I had all these great plans for my spiritual health and as well as my physical well being, but I can't seem to get started. January flew by with the best of my intentions to incorporate all these things back into my life, but the three weeks that I was dealing with my dad, while he got over the virus pretty handily, it was other stuff that kept knocking me down. At this point, my prayer life is practically non-existent, my spiritual growth is at a standstill and I haven't been to the gym since before Christmas.
I love all these activities. I find pleasure in each thing that I do, but I find I can't even seem to find the motivation or the desire to pick them up again. My rosary, Christian Prayer, and a few other books sit on my night table unopened or unused. It's not that I don't have the time to sit quietly and pray or read, I have plenty of that. I'm not having a spiritual crisis, dark night or even a feeling that I am distant from God, though I might be right now. I am certain of His prescence in my life and I don't even doubt my faith, but I feel so detached right now.
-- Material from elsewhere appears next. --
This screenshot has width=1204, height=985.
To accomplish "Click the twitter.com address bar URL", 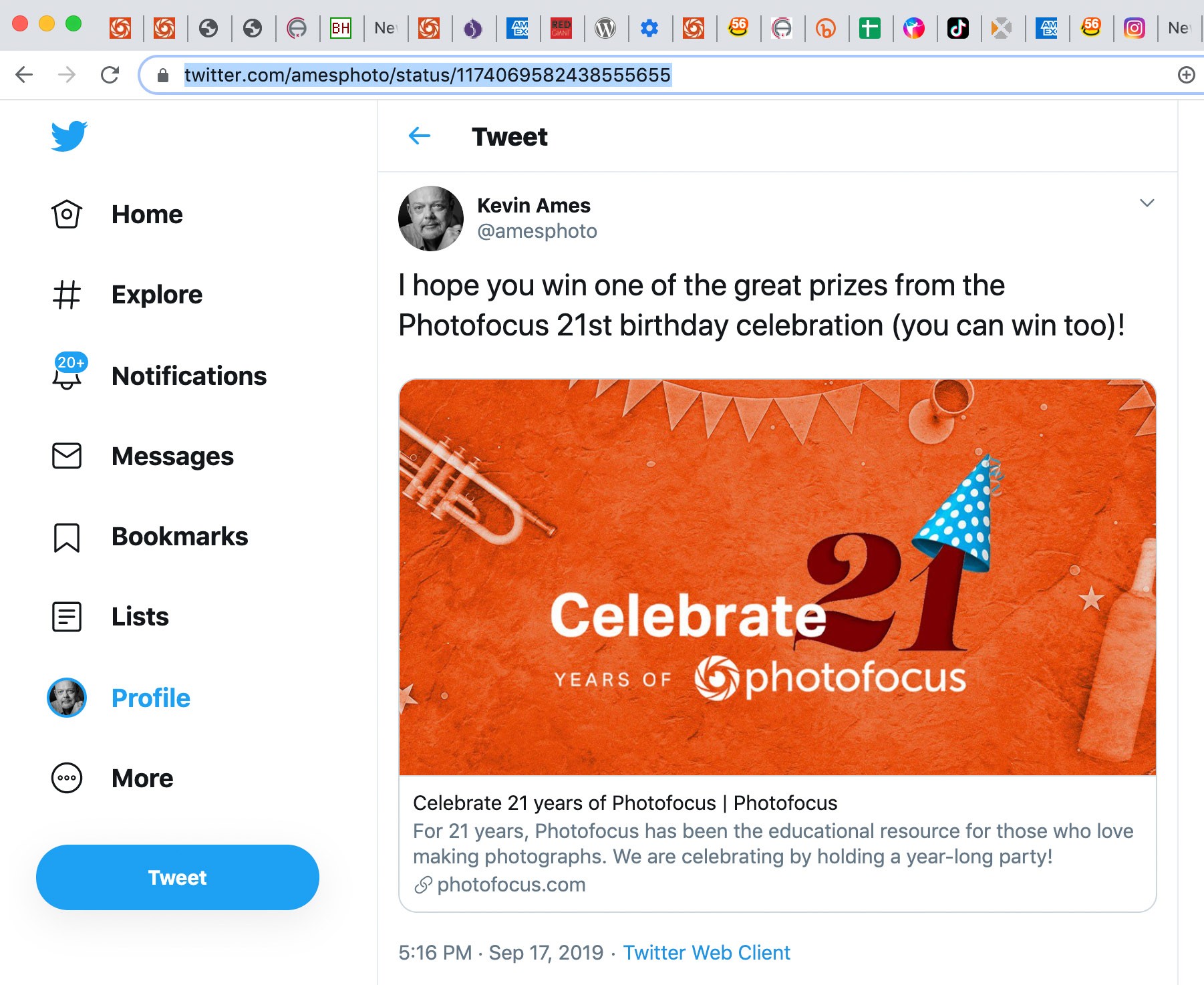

For some inexplicable reason, I cannot make myself put aside the least amount of time to pursue any of these activities. I need to exercise both physically and spiritually but I'd rather just put it off for another day. I could certainly spent less time online. I always manage to find things that I enjoy that are offline. I certainly have a lot of time invested in blogging, chatting and this new found amusement with Facebook. It's not that these things are bad. I enjoy them but how many times can a person refresh her LJ friend's list a day before it becomes way too much? An addiction perhaps?
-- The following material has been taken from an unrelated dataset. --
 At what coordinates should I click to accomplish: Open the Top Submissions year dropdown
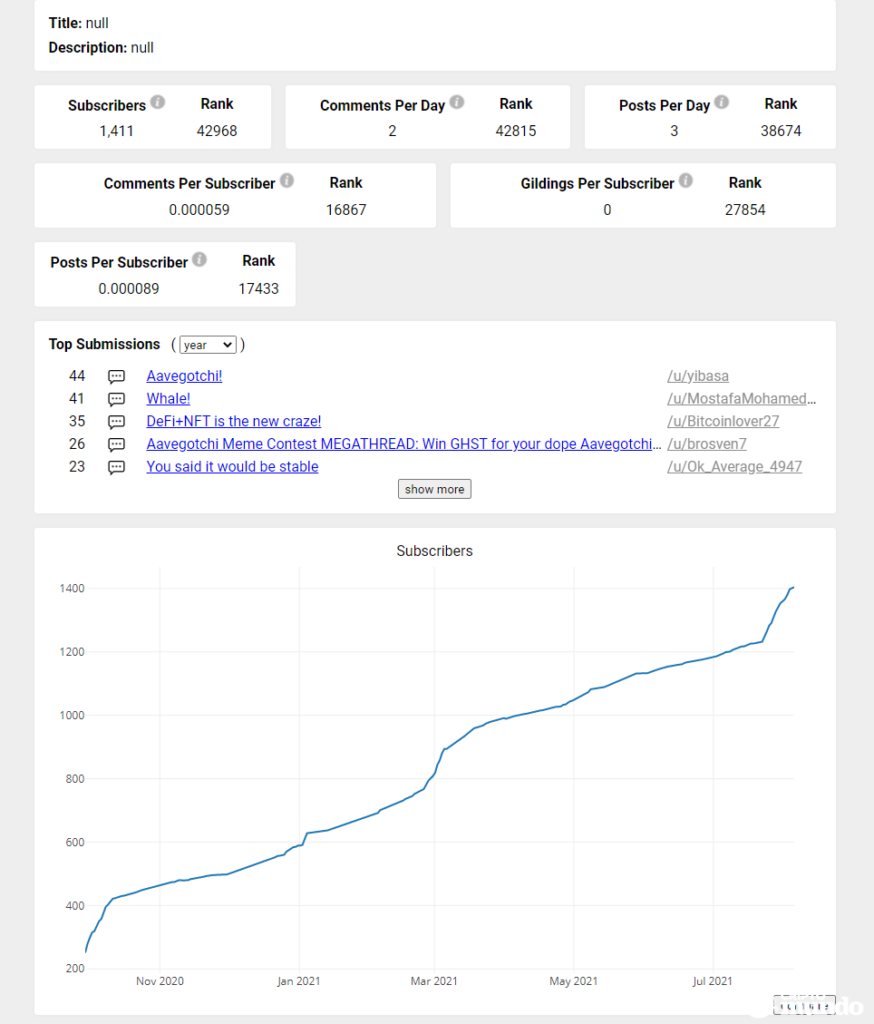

I suppose I feel slightly better that some of the blogs I read and communities I spend reading are Catholic/Christian related. And fortunately, the blogosphere has been pretty calm and mellow these days.
At least I'm getting back to my writing. I'm trying to make that a my focus while everything else seems a bit awry. I do have some Catholic writing/story observations to make as well.
Also, I am looking forward to Lent. Perhaps I'll get my spiritual life back on track by then.
I did not stage that photograph either.